Text segment:
════════
MUJERES INDELEBLES

Rigoberta Menchú Tum: a life of fighting for equality

By Ana María Zabala

The grandaugther of mayans

Image: Capisc

Rigoberta Menchú Tum is a Quiché Mayan woman who has dedicated her life to activism to defend peace, social justice and the rights of indigenous peoples. In an interview with Austrian artist André Heller, she states that she ” asserts herself as the granddaughter of the Mayans, the Mayans who fought for science to be a science for life and profound homage to Mother Earth, oxygen and water.” She was born in the Laj Chimel community that lies at the edge of a cloud forest on January 9, 1959 in the department of Quiché in Guatemala. 

From a very young age, Rigoberta experienced the conditions of poverty and hunger to which the colonial and capitalist order subjects many indigenous peoples, not only in Guatemala, but throughout the Americas and other continents. As she recounts in her testimonial account edited by Venezuelan anthropologist Elizabeth Burgos and published in the 1980s, Me llamo Rigoberta Menchú y así me nació la conciencia (My name is Rigoberta Menchú and this is how my conscience was born), she began working as a child. Like many other indigenous families, oppressive conditions forced her family to leave their land in the mountains for months at a time to work on big farms and make little money in the lowlands of the country where exploitative conditions created an inescapable cycle of poverty.
════════
Task statement: Decide whether each statement below agrees with the profile of Rigoberta Menchú Tum, answering yes or no and quoting the words of the profile that settle it. 1. She was born in the department of Quiché in Guatemala. 2. Her testimonial account was edited by an Austrian artist. 3. She did not begin working until she was an adult.
════════
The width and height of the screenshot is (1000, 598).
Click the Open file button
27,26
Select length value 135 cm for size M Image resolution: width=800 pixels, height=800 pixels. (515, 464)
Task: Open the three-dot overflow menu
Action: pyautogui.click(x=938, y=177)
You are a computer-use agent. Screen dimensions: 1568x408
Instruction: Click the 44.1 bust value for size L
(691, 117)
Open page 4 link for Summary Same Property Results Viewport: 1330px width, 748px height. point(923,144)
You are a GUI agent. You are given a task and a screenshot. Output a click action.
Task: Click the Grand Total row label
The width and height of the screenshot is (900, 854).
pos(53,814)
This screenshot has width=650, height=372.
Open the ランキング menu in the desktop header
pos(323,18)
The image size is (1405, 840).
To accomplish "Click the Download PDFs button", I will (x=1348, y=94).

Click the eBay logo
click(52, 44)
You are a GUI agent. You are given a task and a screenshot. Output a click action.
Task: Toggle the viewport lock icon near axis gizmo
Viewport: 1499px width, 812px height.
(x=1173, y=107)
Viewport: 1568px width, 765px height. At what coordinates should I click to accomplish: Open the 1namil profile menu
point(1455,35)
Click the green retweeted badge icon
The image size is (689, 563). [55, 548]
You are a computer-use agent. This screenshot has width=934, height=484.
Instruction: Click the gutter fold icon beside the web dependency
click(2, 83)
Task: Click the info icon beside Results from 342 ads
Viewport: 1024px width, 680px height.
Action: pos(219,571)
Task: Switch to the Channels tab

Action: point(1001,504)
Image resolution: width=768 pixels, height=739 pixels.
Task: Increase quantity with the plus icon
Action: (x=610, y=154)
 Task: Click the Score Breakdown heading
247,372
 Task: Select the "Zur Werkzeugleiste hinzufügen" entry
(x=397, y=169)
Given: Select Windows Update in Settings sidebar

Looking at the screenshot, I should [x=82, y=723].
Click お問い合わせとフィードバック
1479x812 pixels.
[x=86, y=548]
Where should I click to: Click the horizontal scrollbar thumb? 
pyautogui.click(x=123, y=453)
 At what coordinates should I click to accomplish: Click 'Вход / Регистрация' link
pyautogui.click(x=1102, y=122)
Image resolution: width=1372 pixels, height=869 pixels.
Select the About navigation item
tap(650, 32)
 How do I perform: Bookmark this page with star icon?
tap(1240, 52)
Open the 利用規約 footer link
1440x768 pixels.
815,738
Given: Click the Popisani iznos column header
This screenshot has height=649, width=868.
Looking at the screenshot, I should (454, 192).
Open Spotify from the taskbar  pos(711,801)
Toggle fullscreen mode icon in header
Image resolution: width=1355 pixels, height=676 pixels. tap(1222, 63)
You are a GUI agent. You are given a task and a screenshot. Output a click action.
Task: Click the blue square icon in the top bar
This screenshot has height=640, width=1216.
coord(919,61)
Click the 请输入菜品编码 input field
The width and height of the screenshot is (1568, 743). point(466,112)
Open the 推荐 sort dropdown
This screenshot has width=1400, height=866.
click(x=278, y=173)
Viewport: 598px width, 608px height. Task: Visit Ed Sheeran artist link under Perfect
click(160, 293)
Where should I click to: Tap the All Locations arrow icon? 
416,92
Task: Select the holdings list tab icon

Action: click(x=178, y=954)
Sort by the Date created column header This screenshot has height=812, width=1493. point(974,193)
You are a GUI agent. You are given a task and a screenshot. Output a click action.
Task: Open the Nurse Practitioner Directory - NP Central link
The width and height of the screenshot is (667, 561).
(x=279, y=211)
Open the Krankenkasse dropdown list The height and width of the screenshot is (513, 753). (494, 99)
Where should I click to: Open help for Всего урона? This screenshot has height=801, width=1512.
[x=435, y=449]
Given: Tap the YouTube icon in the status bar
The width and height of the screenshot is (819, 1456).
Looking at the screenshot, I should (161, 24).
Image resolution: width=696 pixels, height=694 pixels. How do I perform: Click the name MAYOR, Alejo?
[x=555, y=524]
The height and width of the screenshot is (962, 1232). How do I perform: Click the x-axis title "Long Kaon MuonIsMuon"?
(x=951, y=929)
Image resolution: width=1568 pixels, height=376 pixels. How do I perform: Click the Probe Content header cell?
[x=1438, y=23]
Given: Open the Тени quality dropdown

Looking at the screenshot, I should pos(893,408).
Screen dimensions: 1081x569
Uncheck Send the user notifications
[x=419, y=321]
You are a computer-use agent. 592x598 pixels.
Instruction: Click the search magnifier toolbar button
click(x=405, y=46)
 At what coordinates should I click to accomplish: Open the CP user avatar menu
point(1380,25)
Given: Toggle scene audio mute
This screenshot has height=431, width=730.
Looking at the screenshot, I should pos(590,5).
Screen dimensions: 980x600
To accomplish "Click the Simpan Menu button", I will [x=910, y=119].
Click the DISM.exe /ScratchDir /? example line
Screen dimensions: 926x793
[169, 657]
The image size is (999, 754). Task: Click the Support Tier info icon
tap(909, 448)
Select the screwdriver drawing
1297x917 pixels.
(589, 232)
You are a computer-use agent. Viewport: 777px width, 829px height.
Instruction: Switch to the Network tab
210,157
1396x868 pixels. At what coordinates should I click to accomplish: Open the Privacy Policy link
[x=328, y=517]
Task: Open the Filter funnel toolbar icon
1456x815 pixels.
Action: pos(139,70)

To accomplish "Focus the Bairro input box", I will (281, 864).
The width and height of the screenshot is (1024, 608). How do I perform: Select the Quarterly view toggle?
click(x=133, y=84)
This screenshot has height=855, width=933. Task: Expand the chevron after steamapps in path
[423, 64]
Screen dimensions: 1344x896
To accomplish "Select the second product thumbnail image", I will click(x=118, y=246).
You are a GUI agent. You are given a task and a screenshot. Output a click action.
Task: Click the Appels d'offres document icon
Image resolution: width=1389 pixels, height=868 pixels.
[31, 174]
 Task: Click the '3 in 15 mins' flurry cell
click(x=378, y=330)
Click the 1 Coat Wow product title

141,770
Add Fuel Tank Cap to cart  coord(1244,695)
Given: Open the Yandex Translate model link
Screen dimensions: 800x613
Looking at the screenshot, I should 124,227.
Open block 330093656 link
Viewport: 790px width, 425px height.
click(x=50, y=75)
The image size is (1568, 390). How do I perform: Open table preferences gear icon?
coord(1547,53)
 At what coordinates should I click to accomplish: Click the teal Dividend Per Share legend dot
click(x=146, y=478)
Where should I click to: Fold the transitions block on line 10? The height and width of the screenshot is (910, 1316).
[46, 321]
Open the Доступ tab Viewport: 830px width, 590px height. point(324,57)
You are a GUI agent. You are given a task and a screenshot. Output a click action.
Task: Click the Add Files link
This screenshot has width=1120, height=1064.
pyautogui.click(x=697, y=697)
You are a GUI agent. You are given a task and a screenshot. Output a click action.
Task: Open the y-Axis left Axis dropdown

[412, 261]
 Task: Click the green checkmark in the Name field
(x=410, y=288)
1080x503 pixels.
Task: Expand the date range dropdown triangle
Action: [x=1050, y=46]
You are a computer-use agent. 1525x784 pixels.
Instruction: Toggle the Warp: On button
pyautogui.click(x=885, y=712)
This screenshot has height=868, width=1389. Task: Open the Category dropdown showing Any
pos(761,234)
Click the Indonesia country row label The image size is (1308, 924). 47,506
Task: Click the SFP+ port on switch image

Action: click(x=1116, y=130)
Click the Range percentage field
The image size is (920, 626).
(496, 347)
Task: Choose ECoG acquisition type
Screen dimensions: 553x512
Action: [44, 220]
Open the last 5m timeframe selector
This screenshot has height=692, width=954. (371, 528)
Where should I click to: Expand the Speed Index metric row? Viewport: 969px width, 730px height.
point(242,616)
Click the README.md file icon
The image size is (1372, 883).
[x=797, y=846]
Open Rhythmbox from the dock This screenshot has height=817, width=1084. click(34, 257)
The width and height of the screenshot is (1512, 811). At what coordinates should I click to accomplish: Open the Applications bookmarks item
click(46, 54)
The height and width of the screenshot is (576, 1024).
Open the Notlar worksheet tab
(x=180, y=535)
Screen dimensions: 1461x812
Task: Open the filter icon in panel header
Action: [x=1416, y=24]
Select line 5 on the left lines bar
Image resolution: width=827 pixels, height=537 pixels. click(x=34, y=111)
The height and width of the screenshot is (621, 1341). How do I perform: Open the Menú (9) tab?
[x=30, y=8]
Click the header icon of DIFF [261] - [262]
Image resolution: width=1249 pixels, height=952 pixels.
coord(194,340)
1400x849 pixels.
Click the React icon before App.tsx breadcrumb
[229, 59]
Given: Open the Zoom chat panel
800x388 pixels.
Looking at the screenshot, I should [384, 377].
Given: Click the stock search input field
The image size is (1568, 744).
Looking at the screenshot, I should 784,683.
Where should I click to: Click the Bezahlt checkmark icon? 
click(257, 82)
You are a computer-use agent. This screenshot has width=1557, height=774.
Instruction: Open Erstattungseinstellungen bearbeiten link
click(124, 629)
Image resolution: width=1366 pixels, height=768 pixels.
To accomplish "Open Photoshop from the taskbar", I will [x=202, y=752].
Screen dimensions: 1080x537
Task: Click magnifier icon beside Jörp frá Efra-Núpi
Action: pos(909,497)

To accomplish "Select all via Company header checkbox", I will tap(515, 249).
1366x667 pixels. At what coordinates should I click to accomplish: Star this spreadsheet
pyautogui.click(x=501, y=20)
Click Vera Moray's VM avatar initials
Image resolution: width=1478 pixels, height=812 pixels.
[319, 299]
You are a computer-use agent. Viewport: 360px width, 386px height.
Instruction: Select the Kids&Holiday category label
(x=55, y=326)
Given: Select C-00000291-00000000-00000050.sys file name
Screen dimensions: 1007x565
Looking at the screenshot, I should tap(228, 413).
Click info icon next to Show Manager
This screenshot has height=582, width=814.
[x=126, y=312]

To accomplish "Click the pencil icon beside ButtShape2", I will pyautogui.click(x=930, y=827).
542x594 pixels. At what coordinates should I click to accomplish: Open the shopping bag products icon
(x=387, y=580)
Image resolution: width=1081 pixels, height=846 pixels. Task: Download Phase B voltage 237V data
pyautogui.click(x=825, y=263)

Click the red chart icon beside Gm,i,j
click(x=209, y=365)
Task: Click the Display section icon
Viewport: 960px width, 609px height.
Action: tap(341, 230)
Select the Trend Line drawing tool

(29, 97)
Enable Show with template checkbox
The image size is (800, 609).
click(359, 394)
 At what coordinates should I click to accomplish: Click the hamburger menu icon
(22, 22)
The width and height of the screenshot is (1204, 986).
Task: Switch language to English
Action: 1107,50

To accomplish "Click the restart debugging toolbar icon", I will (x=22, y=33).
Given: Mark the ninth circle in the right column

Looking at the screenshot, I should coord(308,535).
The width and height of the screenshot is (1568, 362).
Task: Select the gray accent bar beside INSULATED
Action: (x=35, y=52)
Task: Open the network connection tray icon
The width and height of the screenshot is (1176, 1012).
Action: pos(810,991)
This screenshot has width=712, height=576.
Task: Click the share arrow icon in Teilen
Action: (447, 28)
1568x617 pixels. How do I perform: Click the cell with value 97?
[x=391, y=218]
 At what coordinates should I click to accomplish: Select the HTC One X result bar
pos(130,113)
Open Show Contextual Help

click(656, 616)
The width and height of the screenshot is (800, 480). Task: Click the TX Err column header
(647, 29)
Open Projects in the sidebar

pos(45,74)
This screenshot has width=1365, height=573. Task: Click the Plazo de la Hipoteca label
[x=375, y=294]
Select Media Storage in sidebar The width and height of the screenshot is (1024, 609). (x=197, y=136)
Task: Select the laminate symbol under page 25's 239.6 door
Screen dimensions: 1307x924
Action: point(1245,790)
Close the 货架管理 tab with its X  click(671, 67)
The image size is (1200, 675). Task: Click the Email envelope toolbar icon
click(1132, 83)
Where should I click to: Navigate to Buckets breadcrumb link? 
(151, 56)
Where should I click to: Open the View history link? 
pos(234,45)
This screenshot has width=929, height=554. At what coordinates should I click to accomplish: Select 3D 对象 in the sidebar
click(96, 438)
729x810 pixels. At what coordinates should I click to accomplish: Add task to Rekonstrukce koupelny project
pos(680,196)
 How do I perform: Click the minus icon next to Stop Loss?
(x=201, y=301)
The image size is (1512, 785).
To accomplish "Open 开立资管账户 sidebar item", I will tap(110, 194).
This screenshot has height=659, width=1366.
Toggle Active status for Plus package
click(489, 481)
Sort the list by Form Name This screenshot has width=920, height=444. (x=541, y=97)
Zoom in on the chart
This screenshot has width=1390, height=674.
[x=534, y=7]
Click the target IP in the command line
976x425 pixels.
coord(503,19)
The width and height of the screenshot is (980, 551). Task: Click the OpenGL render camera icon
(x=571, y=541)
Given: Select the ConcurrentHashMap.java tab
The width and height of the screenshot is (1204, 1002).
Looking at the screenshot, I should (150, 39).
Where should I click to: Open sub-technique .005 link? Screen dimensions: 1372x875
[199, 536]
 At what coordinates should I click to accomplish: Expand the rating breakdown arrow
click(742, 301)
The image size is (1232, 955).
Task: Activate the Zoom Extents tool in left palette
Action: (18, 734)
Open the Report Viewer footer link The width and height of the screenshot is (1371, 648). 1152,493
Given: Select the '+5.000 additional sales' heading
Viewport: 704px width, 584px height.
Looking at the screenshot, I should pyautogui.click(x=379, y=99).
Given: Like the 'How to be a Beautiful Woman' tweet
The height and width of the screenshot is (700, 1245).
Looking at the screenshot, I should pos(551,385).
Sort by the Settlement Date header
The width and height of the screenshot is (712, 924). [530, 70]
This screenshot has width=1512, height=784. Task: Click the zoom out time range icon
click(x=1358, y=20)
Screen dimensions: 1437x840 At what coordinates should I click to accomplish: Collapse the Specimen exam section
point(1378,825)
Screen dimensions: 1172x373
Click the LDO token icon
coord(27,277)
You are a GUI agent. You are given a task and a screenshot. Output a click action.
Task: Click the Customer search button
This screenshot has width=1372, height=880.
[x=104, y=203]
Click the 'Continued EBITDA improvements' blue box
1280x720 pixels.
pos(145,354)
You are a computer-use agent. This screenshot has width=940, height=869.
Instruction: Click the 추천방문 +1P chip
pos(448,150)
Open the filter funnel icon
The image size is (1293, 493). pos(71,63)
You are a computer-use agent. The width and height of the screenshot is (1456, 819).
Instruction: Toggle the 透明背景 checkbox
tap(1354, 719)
════════
Expected output:
1. Yes: "January 9, 1959 in the department of Quiché in Guatemala"
2. No: "edited by Venezuelan anthropologist Elizabeth Burgos"
3. No: "she began working as a child"